- Quesiti da risolvere -
1. Indichi se le seguenti affermazioni concordano con il brano sull'utopia, rispondendo sì o no e citando alla lettera le parole decisive del brano. (a) Si immaginava un mondo in cui i confini sarebbero stati solo disegni sulle carte geografiche. (b) La creatività avrebbe dovuto servire alla costruzione e alla vendita di armi. (c) Il mondo sognato avrebbe continuato a tifare per l'una o per l'altra parte.
2. Trascriva tutto ciò che va da "Ho creduto che" fino a "solidarietà da elergire." nel brano sull'utopia, scambiando "disuguaglianze" con "ingiustizie".

Non rimane che continuare a inseguire un’utopia

Ho creduto che si potesse vivere in un mondo dove l’umanità avrebbe vinto sulle disuguaglianze, un mondo che smettesse di tifare per l’uno o per l’altro e si facesse carico di solidarietà da elergire.
Un mondo dove i confini sarebbero stati solo dei disegni sulle cartine geografiche.
Un mondo dove la creatività, la capacità di trasformare e di trasformarsi sarebbe stata al servizio di tutti e non al servizio di costruzioni e vendita di armi.

- Materiale fornito -
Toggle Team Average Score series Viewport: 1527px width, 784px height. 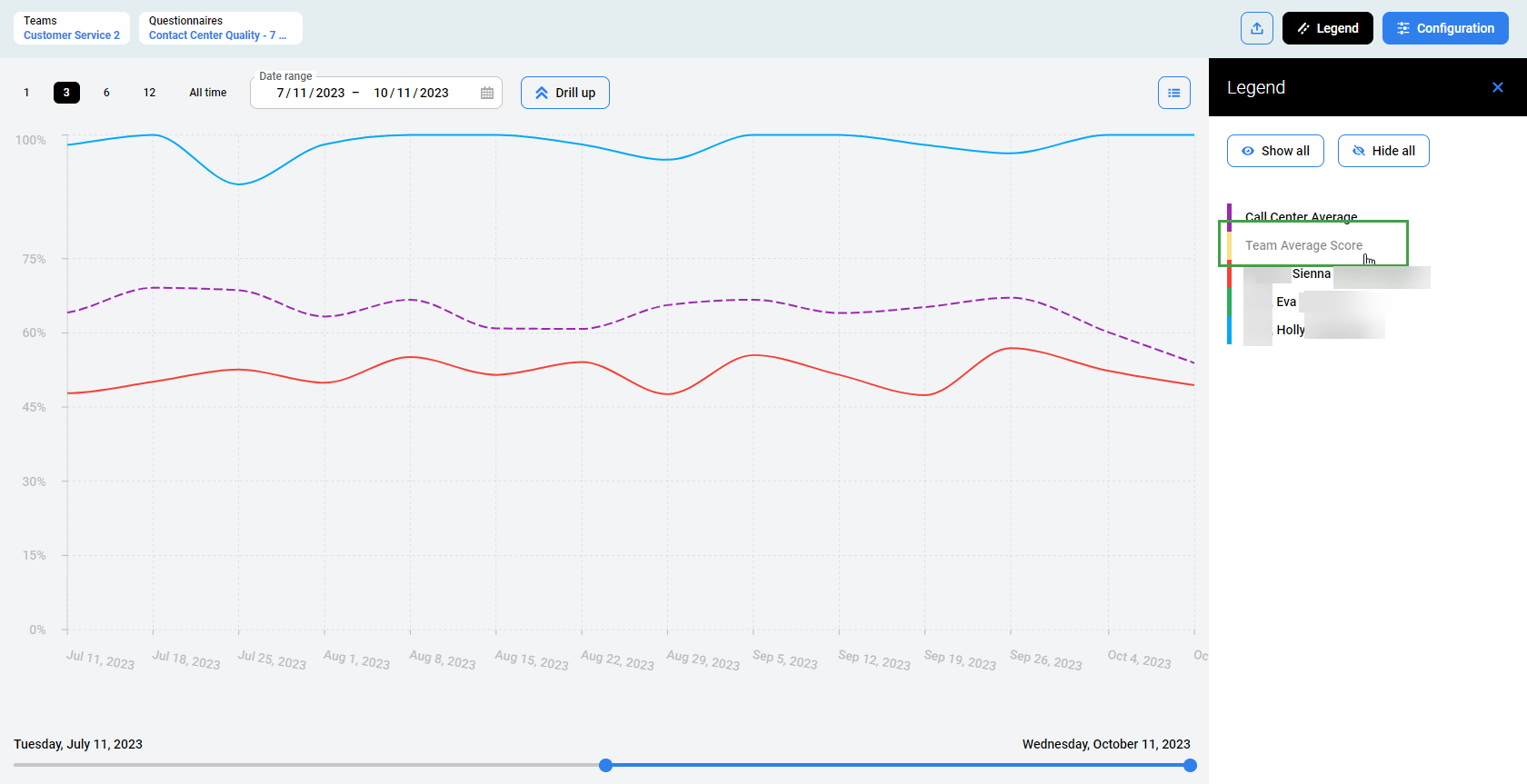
--
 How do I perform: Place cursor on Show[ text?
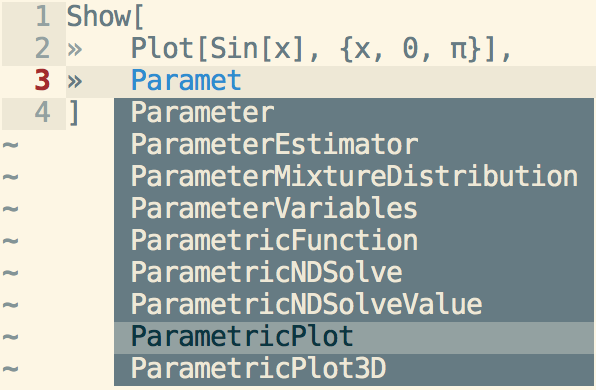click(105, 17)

- Soluzioni degli esercizi -
1.
(a) Sì: "Un mondo dove i confini sarebbero stati solo dei disegni sulle cartine geografiche."
(b) No: "al servizio di tutti e non al servizio di costruzioni e vendita di armi"
(c) No: "un mondo che smettesse di tifare per l’uno o per l’altro"

2.
Ho creduto che si potesse vivere in un mondo dove l’umanità avrebbe vinto sulle ingiustizie, un mondo che smettesse di tifare per l’uno o per l’altro e si facesse carico di solidarietà da elergire.